Effect of Continued Weekly Subcutaneous Semaglutide vs Placebo on Weight Loss Maintenance in Adults With Overweight or Obesity: The STEP 4 Randomized Clinical Trial

Collaborators, Affiliations
Clinical Trial

Effect of Continued Weekly Subcutaneous Semaglutide vs Placebo on Weight Loss Maintenance in Adults With Overweight or Obesity: The STEP 4 Randomized Clinical Trial

Domenica Rubino et al. JAMA. .

Abstract

Importance: The effect of continuing vs withdrawing treatment with semaglutide, a glucagon-like peptide 1 receptor agonist, on weight loss maintenance in people with overweight or obesity is unknown.

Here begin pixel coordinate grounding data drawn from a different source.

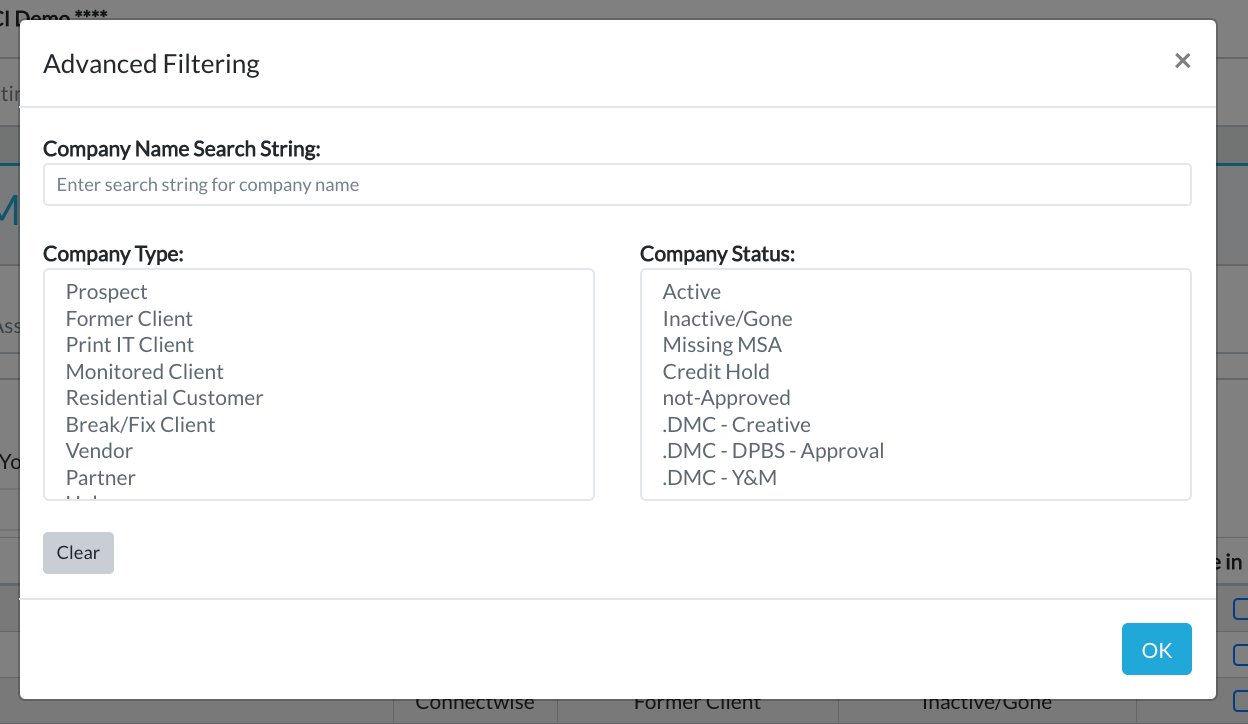Select Vendor in Company Type list
This screenshot has width=1248, height=724.
pyautogui.click(x=99, y=451)

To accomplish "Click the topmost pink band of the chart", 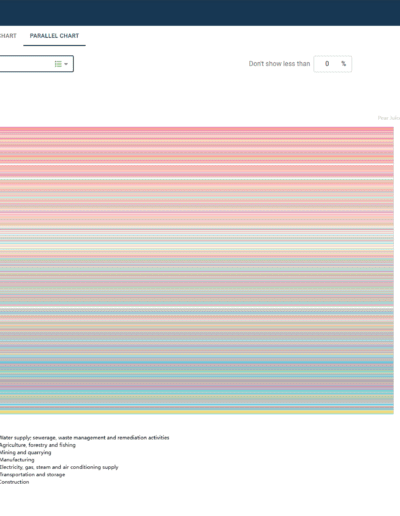I will tap(197, 128).
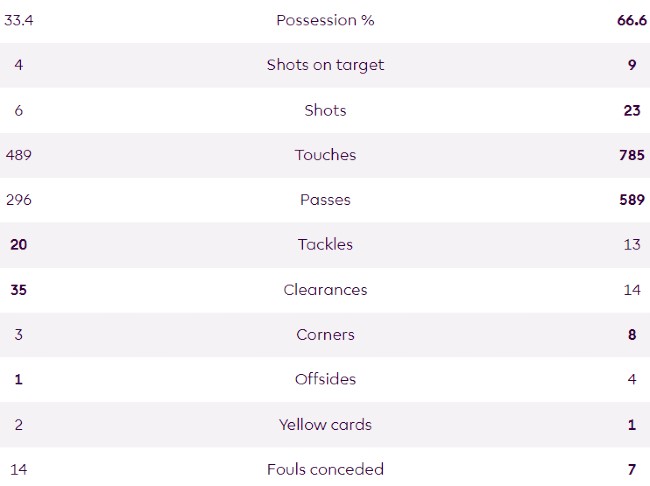Click the 785 touches value
The image size is (650, 486).
631,155
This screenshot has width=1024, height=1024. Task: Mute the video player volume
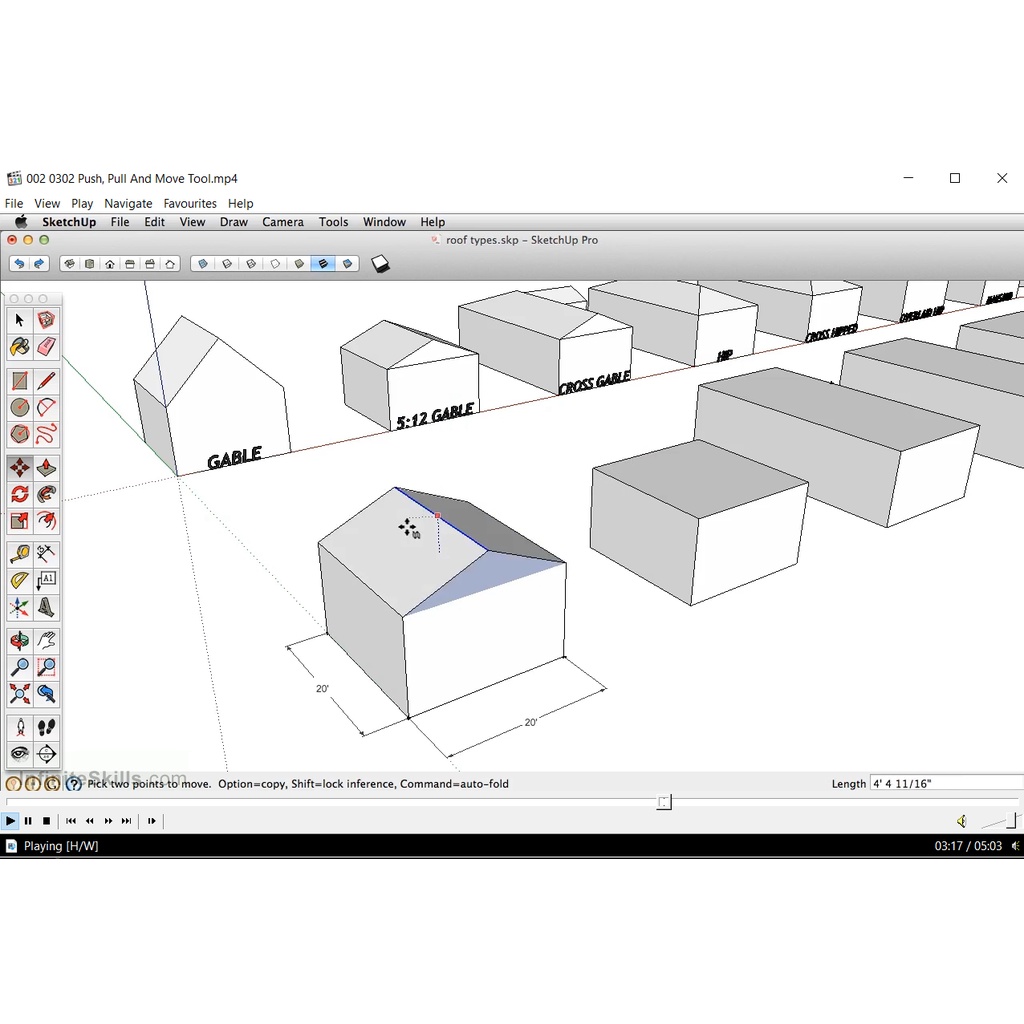(x=961, y=821)
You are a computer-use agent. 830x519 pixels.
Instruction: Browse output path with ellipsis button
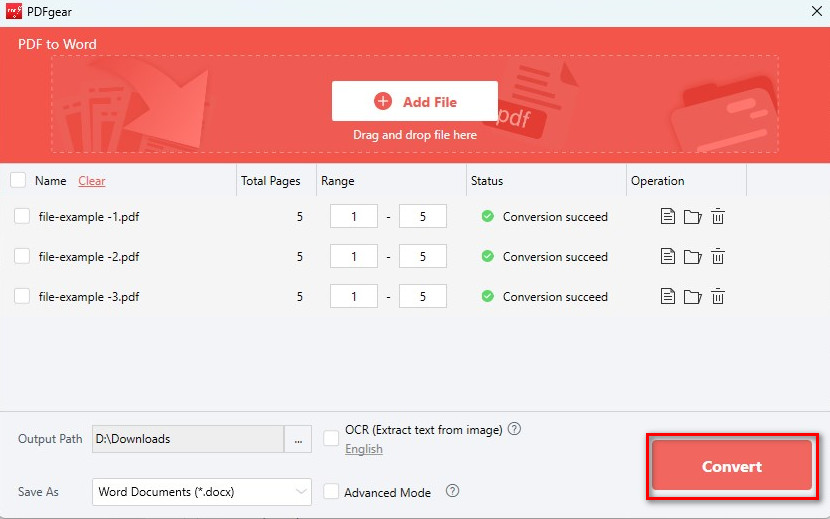[298, 439]
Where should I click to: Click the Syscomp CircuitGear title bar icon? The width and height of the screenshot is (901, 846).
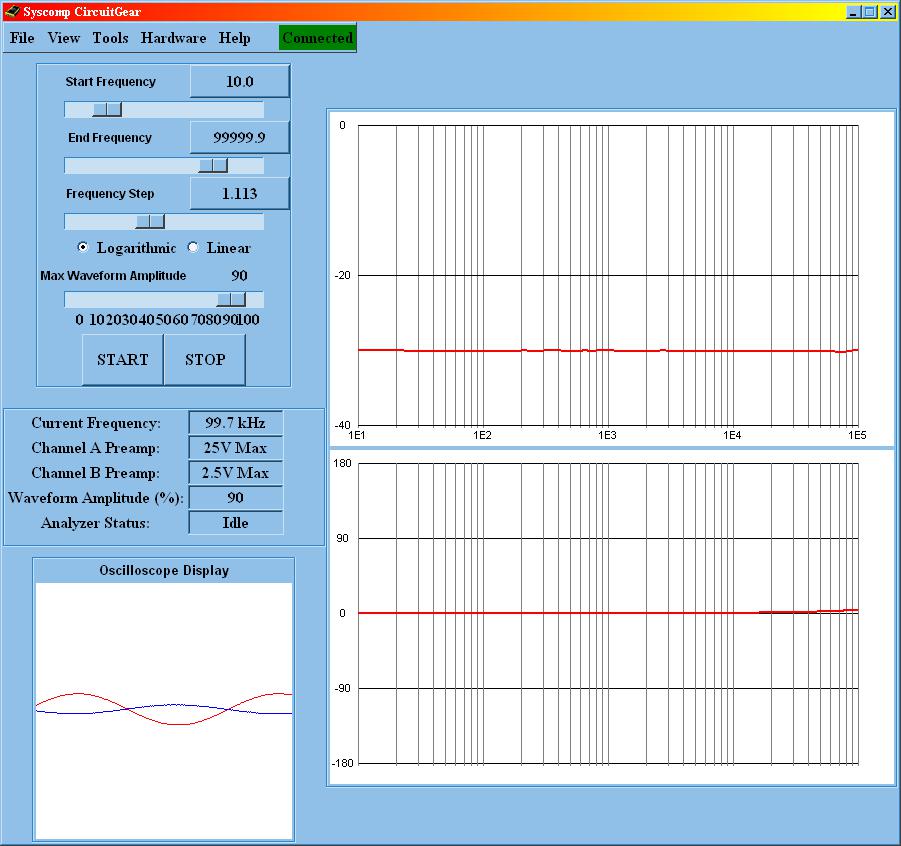[11, 12]
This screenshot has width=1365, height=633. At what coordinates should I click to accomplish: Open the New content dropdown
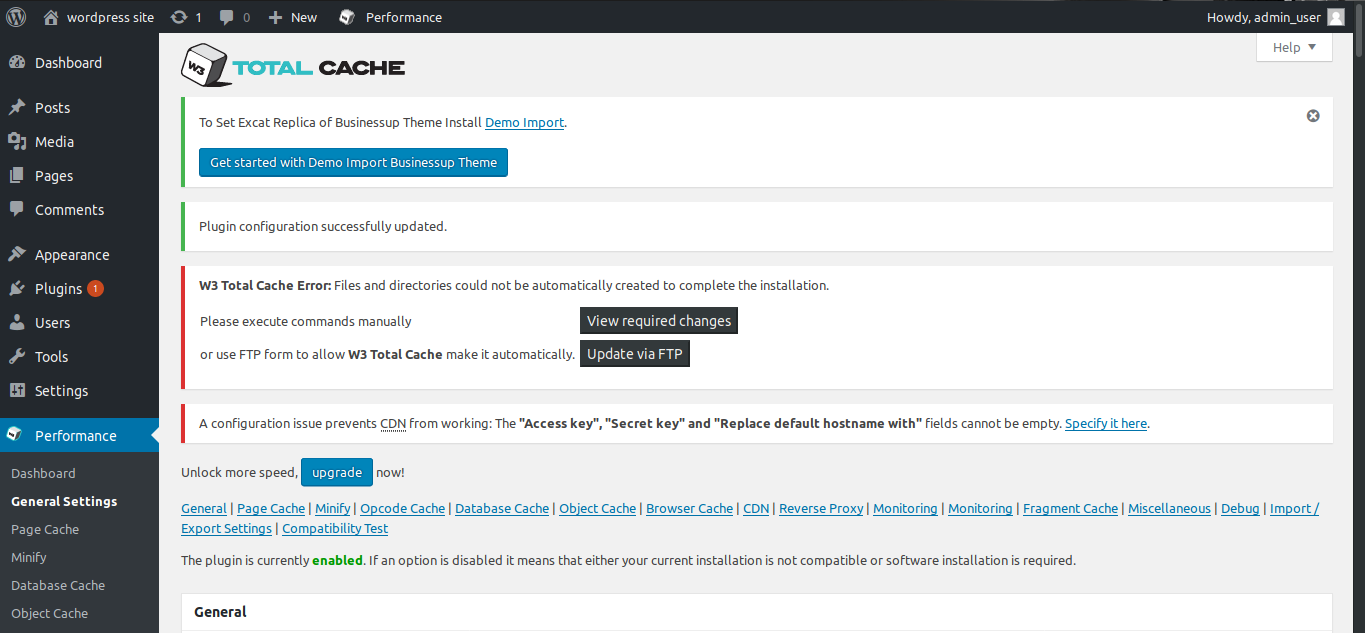293,17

Objective: To compare continued once-weekly treatment with subcutaneous semaglutide, 2.4 mg, with switch to placebo for weight maintenance (both with lifestyle intervention) in adults with overweight or obesity after a 20-week run-in with subcutaneous semaglutide titrated to 2.4 mg weekly.

Design, setting, and participants: Randomized, double-blind, 68-week phase 3a withdrawal study conducted at 73 sites in 10 countries from June 2018 to March 2020 in adults with body mass index of at least 30 (or ≥27 with ≥1 weight-related comorbidity) and without diabetes.

Interventions: A total of 902 participants received once-weekly subcutaneous semaglutide during run-in. After 20 weeks (16 weeks of dose escalation; 4 weeks of maintenance dose), 803 participants (89.0%) who reached the 2.4-mg/wk semaglutide maintenance dose were randomized (2:1) to 48 weeks of continued subcutaneous semaglutide (n = 535) or switched to placebo (n = 268), plus lifestyle intervention in both groups.

Main outcomes and measures: The primary end point was percent change in body weight from week 20 to week 68; confirmatory secondary end points were changes in waist circumference, systolic blood pressure, and physical functioning (assessed using the Short Form 36 Version 2 Health Survey, Acute Version [SF-36]).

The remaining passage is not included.